Publishers naturally came calling
With a portfolio of work that would put some of the current celebrity photographers to shame, it’s hardly surprising that there was a considerable drumbeat from the publishing world to put it all into a book.

“I went to a publisher in New York, and plopped my pictures down in front of a group of editors, and the first thing they said was, ‘We understand you worked for Hope.’ ”

What they wanted, of course, was the kind of occasionally salacious material that has always been an element of the celebrity publishing business. “I could give you a lot of dirt; I worked for him for 25 years.

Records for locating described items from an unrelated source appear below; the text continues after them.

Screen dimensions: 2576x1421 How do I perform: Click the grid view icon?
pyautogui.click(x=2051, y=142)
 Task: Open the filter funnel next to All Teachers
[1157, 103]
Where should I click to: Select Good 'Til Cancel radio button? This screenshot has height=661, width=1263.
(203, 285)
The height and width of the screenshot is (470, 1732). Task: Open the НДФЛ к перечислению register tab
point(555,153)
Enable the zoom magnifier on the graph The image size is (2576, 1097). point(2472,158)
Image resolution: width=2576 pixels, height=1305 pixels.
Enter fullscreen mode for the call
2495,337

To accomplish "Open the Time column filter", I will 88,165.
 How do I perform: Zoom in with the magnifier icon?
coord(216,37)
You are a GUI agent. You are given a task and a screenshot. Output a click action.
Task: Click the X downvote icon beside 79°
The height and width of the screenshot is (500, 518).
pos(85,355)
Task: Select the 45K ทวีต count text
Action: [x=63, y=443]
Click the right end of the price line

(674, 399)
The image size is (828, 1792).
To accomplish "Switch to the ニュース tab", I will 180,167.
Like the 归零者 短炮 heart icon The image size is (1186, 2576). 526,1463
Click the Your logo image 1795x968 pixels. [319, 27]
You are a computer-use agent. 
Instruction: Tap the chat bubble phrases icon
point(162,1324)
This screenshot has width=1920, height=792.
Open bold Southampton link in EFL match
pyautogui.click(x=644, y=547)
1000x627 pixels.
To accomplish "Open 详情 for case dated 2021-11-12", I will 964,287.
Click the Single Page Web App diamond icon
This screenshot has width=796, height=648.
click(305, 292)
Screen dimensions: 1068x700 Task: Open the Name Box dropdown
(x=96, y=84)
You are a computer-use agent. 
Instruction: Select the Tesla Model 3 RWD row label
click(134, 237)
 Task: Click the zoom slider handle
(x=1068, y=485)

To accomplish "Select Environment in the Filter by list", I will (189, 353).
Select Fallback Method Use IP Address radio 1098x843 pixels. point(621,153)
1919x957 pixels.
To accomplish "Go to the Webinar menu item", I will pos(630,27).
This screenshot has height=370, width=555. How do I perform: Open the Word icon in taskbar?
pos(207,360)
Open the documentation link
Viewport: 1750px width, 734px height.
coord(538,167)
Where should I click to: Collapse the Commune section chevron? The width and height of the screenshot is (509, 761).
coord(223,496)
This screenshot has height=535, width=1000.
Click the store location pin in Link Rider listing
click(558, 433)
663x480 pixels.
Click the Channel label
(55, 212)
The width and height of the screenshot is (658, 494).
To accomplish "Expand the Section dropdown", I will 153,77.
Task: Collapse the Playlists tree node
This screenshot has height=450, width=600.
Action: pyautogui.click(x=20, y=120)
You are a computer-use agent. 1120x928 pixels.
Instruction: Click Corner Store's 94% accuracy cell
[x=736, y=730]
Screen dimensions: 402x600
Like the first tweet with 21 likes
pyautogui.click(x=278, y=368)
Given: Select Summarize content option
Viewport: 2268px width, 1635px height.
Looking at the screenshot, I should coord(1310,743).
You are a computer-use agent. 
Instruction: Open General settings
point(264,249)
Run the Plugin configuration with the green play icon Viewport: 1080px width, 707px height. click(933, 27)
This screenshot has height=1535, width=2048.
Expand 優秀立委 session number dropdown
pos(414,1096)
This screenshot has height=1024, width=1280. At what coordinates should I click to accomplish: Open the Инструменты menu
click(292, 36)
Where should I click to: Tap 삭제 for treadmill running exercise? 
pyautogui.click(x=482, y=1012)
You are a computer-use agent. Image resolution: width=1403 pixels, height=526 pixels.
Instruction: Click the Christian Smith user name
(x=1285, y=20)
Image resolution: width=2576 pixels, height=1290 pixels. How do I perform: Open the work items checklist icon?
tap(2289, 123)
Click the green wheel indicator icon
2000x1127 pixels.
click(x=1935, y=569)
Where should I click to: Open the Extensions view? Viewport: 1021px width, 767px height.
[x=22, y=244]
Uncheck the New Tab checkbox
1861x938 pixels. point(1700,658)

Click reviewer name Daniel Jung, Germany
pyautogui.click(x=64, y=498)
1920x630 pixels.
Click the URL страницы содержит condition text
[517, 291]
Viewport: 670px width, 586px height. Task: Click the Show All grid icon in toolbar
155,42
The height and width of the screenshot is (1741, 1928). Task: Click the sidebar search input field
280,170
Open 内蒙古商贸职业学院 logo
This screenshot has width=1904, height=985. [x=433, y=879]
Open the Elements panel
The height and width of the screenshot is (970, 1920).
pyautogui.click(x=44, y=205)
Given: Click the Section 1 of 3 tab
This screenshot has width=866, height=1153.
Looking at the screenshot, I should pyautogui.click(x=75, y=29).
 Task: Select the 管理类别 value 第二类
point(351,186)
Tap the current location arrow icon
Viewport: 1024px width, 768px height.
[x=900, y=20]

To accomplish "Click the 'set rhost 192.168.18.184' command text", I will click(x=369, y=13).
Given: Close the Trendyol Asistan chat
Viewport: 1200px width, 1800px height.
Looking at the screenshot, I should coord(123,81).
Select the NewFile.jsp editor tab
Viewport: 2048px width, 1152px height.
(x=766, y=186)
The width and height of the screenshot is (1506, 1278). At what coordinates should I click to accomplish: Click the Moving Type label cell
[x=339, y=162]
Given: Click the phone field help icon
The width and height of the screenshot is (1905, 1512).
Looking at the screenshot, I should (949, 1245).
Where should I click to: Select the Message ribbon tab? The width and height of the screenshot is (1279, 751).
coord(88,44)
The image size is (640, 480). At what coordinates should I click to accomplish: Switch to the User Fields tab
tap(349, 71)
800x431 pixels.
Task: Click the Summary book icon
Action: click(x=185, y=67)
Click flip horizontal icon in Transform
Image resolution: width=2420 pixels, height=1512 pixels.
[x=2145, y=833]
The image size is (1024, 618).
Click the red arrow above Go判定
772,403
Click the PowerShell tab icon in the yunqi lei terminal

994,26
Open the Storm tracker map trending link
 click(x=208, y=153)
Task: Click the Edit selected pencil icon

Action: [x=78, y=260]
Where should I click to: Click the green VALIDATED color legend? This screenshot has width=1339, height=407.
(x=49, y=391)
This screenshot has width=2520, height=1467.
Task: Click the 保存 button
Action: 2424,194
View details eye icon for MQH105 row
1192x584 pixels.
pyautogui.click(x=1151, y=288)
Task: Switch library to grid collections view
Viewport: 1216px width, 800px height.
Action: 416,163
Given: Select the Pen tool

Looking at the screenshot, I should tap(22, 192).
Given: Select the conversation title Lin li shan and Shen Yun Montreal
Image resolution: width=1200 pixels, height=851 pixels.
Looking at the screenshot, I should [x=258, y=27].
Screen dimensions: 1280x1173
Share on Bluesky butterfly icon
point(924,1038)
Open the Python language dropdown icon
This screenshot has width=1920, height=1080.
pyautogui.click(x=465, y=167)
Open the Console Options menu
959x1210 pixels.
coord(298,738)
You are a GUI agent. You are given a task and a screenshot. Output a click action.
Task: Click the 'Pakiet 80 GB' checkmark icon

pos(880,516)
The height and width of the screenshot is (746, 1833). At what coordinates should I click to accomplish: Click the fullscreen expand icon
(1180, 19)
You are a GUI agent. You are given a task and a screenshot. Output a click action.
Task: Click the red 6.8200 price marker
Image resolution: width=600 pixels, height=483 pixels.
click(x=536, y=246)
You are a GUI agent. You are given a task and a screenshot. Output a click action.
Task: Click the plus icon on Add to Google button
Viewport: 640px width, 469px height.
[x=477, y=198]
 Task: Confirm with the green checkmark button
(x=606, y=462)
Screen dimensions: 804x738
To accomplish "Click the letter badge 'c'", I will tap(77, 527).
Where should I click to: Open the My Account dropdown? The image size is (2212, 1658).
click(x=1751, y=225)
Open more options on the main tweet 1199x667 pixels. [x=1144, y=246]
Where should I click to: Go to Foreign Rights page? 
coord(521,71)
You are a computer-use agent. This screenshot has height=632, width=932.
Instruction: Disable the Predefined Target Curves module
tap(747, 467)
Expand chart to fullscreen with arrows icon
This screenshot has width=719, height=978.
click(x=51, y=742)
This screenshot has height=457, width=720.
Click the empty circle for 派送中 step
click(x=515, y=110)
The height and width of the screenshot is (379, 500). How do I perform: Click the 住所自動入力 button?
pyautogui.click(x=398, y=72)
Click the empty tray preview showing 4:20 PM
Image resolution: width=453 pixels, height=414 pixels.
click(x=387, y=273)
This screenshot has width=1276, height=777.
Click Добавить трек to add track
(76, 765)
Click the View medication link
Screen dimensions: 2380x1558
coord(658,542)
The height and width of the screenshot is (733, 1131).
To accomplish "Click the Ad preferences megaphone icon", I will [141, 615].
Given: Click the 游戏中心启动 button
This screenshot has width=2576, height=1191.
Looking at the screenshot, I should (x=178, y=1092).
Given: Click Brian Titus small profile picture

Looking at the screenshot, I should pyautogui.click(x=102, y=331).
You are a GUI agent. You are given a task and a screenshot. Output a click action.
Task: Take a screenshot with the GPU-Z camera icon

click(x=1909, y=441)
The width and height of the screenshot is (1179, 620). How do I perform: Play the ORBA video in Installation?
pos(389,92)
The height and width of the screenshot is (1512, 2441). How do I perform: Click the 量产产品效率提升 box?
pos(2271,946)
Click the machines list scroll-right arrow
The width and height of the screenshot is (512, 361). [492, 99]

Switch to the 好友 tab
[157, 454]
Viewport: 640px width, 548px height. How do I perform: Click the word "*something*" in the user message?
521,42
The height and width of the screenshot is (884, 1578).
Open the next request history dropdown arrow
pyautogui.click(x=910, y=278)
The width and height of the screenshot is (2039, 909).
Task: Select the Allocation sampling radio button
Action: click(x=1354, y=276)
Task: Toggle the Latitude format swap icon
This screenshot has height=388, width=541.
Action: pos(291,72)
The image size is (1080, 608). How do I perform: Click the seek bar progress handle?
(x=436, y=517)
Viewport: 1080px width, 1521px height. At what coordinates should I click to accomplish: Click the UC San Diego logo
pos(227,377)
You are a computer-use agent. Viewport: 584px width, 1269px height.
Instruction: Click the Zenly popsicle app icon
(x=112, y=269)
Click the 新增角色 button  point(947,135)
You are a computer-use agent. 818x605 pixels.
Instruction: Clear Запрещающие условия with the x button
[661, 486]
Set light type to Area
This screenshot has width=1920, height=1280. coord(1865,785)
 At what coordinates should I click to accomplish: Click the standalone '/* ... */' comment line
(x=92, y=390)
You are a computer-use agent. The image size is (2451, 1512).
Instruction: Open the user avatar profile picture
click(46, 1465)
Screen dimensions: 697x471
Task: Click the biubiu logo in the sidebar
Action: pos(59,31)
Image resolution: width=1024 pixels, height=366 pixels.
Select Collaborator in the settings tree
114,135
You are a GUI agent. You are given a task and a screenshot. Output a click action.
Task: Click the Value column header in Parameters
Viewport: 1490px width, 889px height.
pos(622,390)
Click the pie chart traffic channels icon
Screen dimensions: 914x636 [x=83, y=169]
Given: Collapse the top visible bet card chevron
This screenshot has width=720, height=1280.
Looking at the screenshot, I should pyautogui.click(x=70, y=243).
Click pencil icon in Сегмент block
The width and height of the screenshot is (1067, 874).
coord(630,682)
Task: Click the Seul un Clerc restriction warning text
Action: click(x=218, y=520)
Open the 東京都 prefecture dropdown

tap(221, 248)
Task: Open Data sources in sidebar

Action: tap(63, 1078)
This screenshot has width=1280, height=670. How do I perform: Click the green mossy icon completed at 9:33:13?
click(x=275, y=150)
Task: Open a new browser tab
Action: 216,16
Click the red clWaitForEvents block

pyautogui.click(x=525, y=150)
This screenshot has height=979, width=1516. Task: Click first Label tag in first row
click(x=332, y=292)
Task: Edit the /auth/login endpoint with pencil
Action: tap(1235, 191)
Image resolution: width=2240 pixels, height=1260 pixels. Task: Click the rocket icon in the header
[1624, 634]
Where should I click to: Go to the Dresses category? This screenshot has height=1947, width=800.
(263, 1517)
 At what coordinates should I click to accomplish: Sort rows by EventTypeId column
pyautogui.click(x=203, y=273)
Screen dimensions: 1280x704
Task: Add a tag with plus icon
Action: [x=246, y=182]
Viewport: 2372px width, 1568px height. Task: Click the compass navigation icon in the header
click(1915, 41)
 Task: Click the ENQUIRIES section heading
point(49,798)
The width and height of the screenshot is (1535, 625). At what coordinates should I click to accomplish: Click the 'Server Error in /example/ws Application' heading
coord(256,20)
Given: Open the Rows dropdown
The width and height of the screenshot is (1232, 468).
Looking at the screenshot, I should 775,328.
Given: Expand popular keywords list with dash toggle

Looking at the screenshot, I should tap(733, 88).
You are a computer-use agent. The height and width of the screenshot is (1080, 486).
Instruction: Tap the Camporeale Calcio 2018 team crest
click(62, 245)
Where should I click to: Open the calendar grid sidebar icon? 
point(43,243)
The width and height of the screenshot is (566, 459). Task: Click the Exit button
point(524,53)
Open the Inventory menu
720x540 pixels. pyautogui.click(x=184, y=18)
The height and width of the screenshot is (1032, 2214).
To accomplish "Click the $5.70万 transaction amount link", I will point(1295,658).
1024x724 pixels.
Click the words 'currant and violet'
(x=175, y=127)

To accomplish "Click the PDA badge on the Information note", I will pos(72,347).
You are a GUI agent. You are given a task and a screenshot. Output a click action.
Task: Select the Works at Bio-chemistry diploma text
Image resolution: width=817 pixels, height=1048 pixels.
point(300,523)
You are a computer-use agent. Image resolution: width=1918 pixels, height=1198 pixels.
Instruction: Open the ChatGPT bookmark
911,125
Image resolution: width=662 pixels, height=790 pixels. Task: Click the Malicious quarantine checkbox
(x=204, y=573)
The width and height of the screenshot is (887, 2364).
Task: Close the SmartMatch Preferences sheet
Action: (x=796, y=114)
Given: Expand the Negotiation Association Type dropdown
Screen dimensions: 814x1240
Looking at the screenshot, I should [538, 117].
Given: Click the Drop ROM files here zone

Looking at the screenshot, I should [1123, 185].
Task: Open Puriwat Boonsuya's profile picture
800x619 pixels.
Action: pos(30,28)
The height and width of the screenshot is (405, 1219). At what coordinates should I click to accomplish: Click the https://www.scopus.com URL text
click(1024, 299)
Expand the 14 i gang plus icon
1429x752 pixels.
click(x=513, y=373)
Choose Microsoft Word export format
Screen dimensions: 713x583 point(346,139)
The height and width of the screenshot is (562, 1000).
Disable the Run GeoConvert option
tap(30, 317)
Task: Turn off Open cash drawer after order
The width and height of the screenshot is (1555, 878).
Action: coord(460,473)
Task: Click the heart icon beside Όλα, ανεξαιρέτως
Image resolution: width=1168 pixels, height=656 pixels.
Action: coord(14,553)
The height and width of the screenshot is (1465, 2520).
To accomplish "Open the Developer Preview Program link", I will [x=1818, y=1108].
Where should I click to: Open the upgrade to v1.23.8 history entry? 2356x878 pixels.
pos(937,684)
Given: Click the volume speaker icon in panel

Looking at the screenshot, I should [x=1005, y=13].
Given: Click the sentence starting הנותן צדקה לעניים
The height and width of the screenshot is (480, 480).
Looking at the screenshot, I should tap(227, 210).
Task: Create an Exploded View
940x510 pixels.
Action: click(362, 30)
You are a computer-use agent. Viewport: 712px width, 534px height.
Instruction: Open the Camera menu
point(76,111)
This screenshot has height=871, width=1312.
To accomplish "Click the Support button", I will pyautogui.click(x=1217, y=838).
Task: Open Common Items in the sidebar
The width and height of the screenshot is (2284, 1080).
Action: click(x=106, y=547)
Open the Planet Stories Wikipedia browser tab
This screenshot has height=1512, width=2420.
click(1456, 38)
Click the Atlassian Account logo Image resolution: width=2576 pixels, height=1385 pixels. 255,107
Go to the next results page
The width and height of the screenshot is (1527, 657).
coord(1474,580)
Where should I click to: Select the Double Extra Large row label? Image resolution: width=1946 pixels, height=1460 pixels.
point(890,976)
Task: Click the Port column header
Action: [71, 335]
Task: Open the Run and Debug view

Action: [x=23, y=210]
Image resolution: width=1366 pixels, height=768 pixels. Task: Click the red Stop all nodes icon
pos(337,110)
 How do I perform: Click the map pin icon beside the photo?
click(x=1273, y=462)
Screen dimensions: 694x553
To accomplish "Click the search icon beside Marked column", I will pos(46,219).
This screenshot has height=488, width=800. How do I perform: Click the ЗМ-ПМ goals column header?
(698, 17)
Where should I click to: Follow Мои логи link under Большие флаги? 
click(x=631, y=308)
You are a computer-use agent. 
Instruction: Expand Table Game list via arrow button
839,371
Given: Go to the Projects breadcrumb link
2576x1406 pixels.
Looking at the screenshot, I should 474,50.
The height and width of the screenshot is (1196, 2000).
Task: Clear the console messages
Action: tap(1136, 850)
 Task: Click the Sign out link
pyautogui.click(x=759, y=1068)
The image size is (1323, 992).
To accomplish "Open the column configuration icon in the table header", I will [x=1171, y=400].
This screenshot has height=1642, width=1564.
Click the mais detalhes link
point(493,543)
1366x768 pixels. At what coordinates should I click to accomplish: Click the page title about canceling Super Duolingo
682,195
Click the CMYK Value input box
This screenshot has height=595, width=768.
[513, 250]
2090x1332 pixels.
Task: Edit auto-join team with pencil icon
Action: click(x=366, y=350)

I knew his wife and kids,” Garrett told the assembled group. “But just to get a book published, I can’t do it.”

Fortunately for posterity’s sake, there are publishers who understood the enormity and importance of what Garrett had created over 25 years. “We want to do your book,” they told him. “And I cried.”

There’s no photographic record of that, but there certainly is of just about everybody of note that he encountered throughout an amazing career.

Easily enough for two books and counting, with no dirt required to grease the skids.